SHARE

On September 25, in a two-hour procedure, surgeons successfully attached a kidney from a genetically engineered pig to a human patient, who was brain dead. The pig kidney successfully attached, filtered waste, and produced urine all without the person’s immune system attacking the foreign organ. 

The patient received the kidney after her family consented to the experiment (she had wanted to be an organ donor, but her organs were not suitable for donation). Surgeons attached the pig kidney to blood vessels by the upper leg, and monitored how it functioned outside the body for 54 hours. 

This was a proof of concept surgery, meaning that the pig kidney was never meant to serve as a functioning organ for the patient. And given that they only observed the patient and kidney for such a short amount of time, the longevity and long-term effects of using an animal organ remain to be seen. That said, the success of using an animal organ in a human patient, what’s called xenotransplantation, without the human body immediately rejecting the animal tissue is a milestone in this area of research that has been decades in the making.

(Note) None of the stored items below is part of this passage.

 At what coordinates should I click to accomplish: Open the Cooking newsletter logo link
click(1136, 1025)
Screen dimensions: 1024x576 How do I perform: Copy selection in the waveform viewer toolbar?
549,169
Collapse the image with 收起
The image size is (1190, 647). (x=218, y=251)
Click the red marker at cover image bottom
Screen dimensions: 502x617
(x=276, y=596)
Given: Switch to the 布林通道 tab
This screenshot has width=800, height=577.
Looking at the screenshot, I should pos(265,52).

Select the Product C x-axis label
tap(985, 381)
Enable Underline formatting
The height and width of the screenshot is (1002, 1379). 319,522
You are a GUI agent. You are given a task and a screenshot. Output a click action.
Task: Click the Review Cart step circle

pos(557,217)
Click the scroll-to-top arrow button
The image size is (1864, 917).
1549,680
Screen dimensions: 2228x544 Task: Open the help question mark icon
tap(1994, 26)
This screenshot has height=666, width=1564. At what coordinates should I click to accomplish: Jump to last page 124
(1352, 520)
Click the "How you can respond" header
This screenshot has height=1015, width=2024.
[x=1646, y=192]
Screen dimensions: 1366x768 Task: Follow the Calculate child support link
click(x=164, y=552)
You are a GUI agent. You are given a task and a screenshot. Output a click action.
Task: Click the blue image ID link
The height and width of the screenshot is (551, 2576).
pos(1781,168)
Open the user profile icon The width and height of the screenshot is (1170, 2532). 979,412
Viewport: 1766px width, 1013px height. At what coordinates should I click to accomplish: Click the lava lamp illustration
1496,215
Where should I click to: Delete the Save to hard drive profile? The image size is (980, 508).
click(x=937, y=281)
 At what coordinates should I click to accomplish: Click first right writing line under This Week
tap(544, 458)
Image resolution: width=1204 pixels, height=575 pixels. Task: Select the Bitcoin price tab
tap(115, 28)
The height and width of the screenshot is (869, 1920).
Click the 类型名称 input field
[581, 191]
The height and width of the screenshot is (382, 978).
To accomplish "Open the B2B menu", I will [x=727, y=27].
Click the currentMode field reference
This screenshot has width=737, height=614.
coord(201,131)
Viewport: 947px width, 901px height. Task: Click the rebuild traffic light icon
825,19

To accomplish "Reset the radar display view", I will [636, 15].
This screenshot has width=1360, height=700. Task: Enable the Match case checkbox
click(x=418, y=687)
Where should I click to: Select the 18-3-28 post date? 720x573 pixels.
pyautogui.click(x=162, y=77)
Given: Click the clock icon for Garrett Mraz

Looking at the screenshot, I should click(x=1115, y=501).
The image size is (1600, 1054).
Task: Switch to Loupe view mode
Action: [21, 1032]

“It had absolutely normal function,” Robert Montgomery, the doctor who led the surgical team at NYU Langone Health, told The Associated Press. “It didn’t have this immediate rejection that we have worried about.” And though the kidney wasn’t fully transplanted into the body, the fact that the patient’s immune system didn’t reject the kidney outright is an incredible sign, he said, since that’s the primary concern for transplantation success.

[Related: Space might be the perfect place to grow human organs]

Montgomery also told CBS News that the successful procedure was a “transformative moment.” After attaching, “the kidney turned a beautiful pink color and immediately urine started pouring out of the ureter,” he said. “There was complete silence for a few minutes while we were sort of taking in what we were looking at, which was incredible. It was a kidney that was immediately functioning.”

Transplantation researchers have long been looking to pigs as a potential source for organ replacements. Pigs don’t take too long to breed, and are also already used for food, so they raise fewer ethical concerns than other animals like apes. Humans already use pig heart valve replacements and skin grafts for burn victims. The commonly used blood thinner heparin is also derived from pig intestines. Even so, breeding pigs for organs will no doubt spur ethical debate.

But using a whole organ from a pig has never been done, especially since pig cells contain a sugar molecule that is foreign to the human body and causes immediate organ rejection. To overcome that obstacle, scientists genetically modified a pig that wouldn’t produce this sugar, and would therefore be compatible in a human recipient.

The genetically altered pig, dubbed GalSafe, was developed by Revivicor, a subsidiary of United Therapeutics. But while it was approved by the US Food and Drug Administration in December 2020 for use as food for people with a meat allergy and as a potential source of human therapeutics, the organ donor source would still require additional FDA approval. Plus, this research has yet to be peer-reviewed. In other words: There’s still a long road ahead before pig organs are used routinely in humans. 

Many scientists, though, are optimistic about how this process will transform the organ donation pipeline. “This is really cutting-edge translational surgery and transplantation that is on the brink of being able to do it in living human beings,” Amy Friedman, a former transplant surgeon and chief medical officer of LiveOnNY, the organ procurement organization in the greater New York area, told The New York Times. Friedman said she envisioned using hearts, livers, and other organs grown in pigs, as well. “It’s truly mind-boggling to think of how many transplants we might be able to offer,” she said.


According to the Health Resources & Services Administration, more than 106,000 people are currently waiting for an organ transplant, 83 percent of whom are waiting for a kidney. Just 22,800 kidney transplants were performed in 2020.

Correction: 12/3/2021: An earlier version of this story incorrectly stated that more than 106,000 people were currently waiting for a kidney transplant. When, in fact, more than 106,000 people are waiting on an organ transplant, of which 83 percent are waiting for a kidney.